Perhaps the reason for this statement is a certain unfairness of what is happening: the Chinese stock market has lost more than 10% over the past couple of weeks, but the SP500 index is in 1–2% of historical highs.

In addition, the regulator expressed concern about the rise in prices in the real estate market in China.

The biggest bubble right now is probably in the cryptocurrency market.

On the one hand, Citigroup released a report that said bitcoin could become the currency of global trading, and Goldman Sachs is reopening the trading floor for cryptocurrency trading.

On the other hand, energy consumption for mining is growing and its scale is already comparable to the scale of countries such as Argentina. As a result, China begins to think about banning mining, at least in certain regions of the country (Inner Mongolia).

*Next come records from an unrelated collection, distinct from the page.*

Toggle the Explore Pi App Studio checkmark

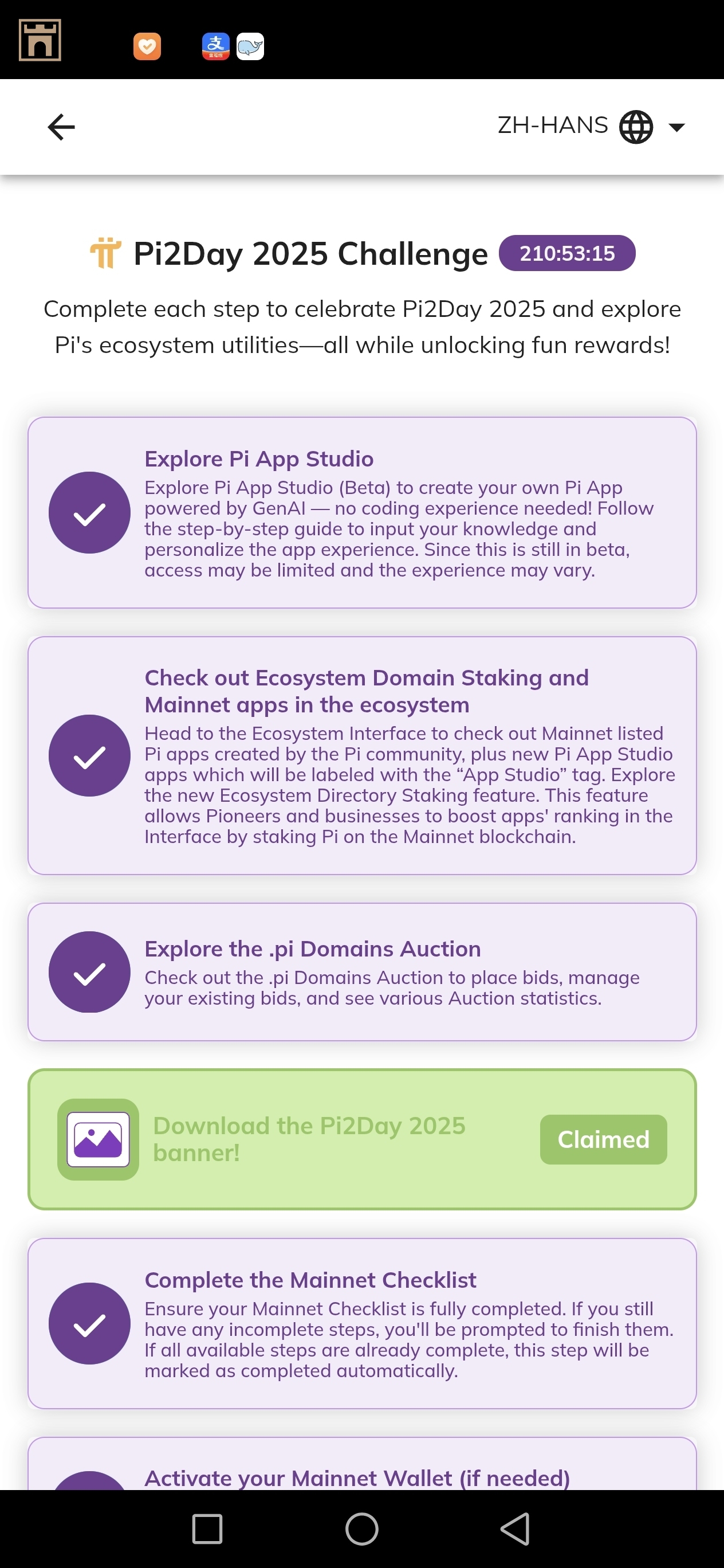[x=89, y=512]
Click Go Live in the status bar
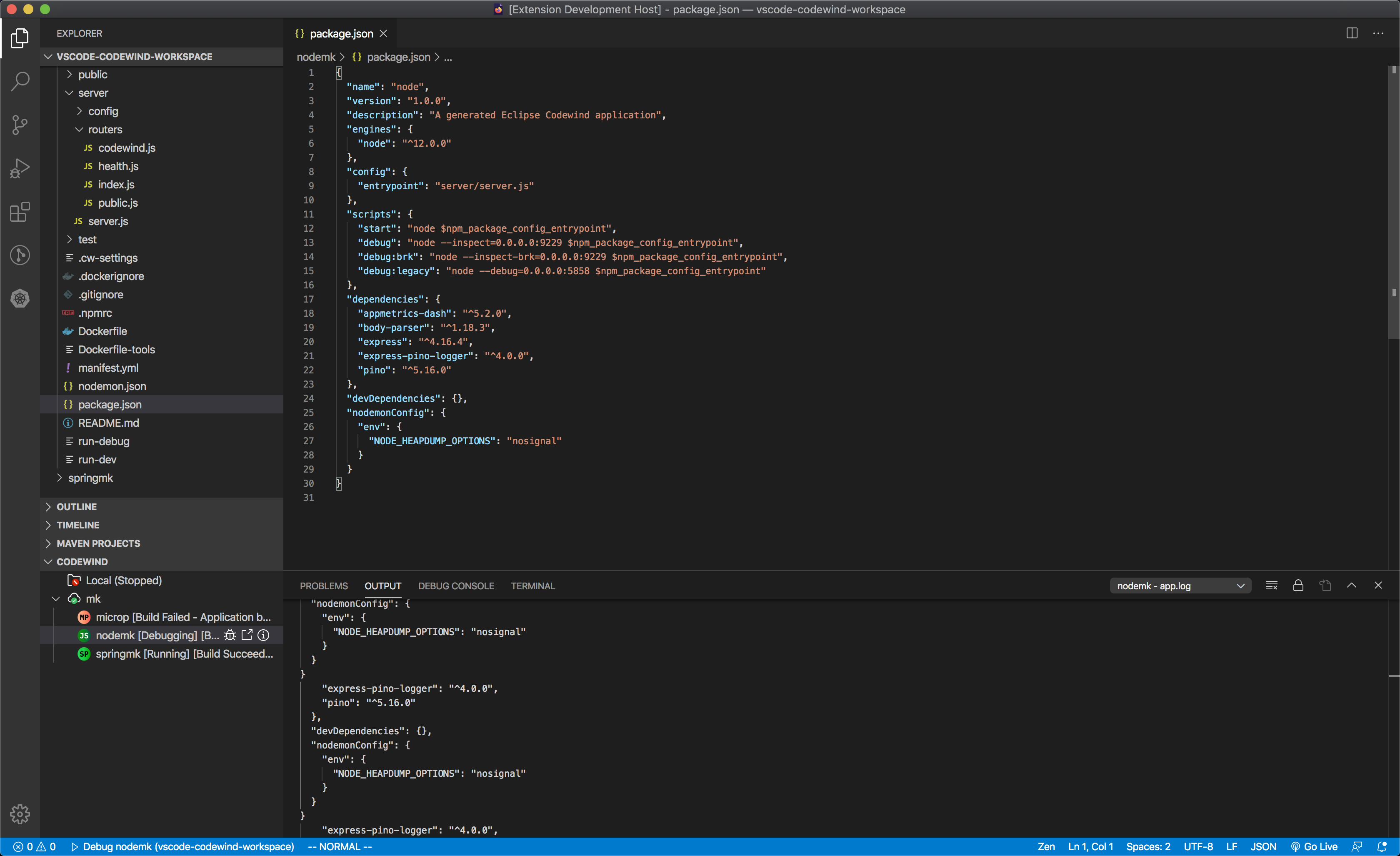The image size is (1400, 856). [1314, 846]
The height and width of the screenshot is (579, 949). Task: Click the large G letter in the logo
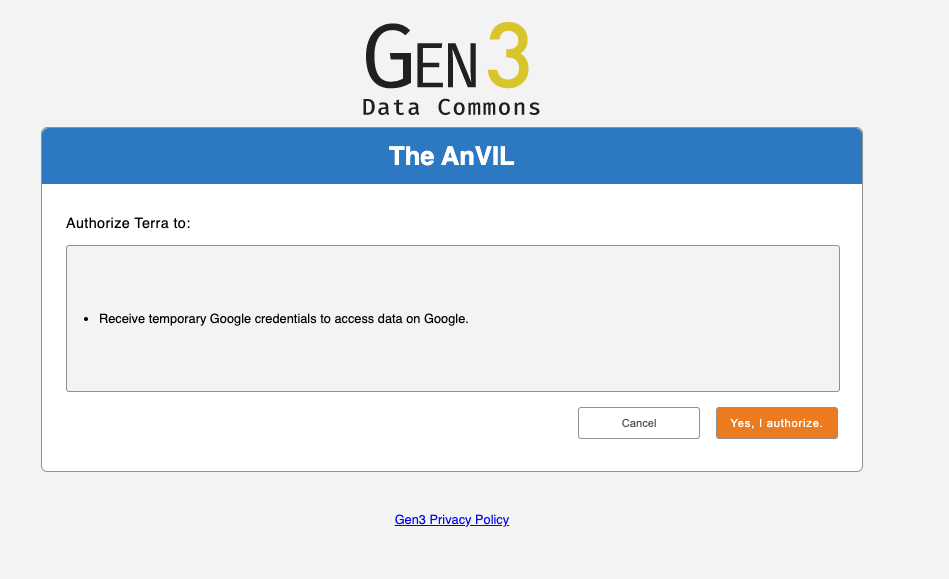pos(387,57)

Fun fact: One Bitcoin transaction has the same carbon footprint as Visa’s 680,000 transactions or 51,210 YouTube hours. So it’s only a matter of time before any environmentalists will take the issue seriously.

In terms of news, yesterday reminded the markets of the pandemic and lockdowns price to be paid. This refers to the disastrous data on retail sales and unemployment in Germany. The same is about data on Canada’s GDP, which showed that the country’s economy in 2020 lost 5.4%, which was the worst result in the last 60 years.

Today is interesting primarily because of the data on the US labor market from ADP, as well as the business activity indexes in the service sector from ISM.